What is needed: Reproduce the following passage about Sacred Collective word for word, in full.

Excerpt:
__________________________________________________
After leaving the United Methodist Church over its restrictive policies on the LGBTQ+ community, Rev. Anna Blaedel co-founded Sacred Collective, a multi-denominational spiritual community in Iowa City. Now, as Iowa lawmakers pass sweeping legislation restricting LGBTQ+ rights and education, Sacred Collective blends spirituality and activism, offering a space for action and belonging.
Blaedel, an openly queer former ordained minister in the United Methodist Church, disaffiliated in 2019 after church leaders voted to uphold and strengthen the ban on LGBTQ+ clergy and same-sex marriage. That same year, they also stepped down as director of the former University of Iowa Wesley Center, a campus ministry previously affiliated with the church.
“There was this deep history within Methodist tradition of social justice,” Blaedel said. “And I think the United Methodist Church really lost its way.”
Sacred Collective, located on Linn Street in Iowa City’s Northside, is the successor to Blaedel’s work with the Wesley Center and is jointly operated by Blaedel and Rev. Sean McRoberts, who also disaffiliated from the United Methodist Church in 2019.
__________________________________________________
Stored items
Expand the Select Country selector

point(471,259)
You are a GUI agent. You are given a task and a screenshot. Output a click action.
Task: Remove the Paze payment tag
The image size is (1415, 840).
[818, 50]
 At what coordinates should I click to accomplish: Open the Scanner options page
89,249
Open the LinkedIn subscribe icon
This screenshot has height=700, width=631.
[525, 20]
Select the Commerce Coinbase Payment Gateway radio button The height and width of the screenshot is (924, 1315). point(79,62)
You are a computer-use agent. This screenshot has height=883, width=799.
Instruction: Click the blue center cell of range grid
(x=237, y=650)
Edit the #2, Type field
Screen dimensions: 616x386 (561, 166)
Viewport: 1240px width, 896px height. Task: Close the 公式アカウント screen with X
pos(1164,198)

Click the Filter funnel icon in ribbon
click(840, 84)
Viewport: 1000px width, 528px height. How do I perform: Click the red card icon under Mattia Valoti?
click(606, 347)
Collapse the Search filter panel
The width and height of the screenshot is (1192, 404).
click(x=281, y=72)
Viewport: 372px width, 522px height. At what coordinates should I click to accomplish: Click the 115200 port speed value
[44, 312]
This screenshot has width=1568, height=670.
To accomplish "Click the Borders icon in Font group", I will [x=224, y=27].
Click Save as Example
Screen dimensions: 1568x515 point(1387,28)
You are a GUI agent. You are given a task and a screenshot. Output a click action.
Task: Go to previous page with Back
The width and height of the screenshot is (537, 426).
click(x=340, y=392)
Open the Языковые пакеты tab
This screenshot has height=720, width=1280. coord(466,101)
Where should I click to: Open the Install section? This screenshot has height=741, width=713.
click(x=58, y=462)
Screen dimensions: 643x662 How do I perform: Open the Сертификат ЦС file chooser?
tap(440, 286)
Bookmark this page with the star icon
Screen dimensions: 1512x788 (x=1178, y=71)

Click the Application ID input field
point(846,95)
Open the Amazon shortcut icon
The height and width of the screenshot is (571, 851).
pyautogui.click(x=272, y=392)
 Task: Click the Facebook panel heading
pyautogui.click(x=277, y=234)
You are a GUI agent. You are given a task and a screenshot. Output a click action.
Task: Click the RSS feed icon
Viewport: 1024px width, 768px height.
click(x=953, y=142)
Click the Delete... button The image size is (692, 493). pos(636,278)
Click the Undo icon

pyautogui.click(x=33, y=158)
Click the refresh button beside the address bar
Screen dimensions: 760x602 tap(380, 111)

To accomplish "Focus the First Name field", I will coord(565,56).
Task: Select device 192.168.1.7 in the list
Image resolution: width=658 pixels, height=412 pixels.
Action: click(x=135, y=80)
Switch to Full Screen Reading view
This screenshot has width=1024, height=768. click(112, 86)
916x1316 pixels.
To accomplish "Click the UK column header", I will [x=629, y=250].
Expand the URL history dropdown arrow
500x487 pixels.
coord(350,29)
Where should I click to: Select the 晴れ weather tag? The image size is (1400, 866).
__________________________________________________
Expected answer:
After leaving the United Methodist Church over its restrictive policies on the LGBTQ+ community, Rev. Anna Blaedel co-founded Sacred Collective, a multi-denominational spiritual community in Iowa City. Now, as Iowa lawmakers pass sweeping legislation restricting LGBTQ+ rights and education, Sacred Collective blends spirituality and activism, offering a space for action and belonging.
Blaedel, an openly queer former ordained minister in the United Methodist Church, disaffiliated in 2019 after church leaders voted to uphold and strengthen the ban on LGBTQ+ clergy and same-sex marriage. That same year, they also stepped down as director of the former University of Iowa Wesley Center, a campus ministry previously affiliated with the church.
“There was this deep history within Methodist tradition of social justice,” Blaedel said. “And I think the United Methodist Church really lost its way.”
Sacred Collective, located on Linn Street in Iowa City’s Northside, is the successor to Blaedel’s work with the Wesley Center and is jointly operated by Blaedel and Rev. Sean McRoberts, who also disaffiliated from the United Methodist Church in 2019.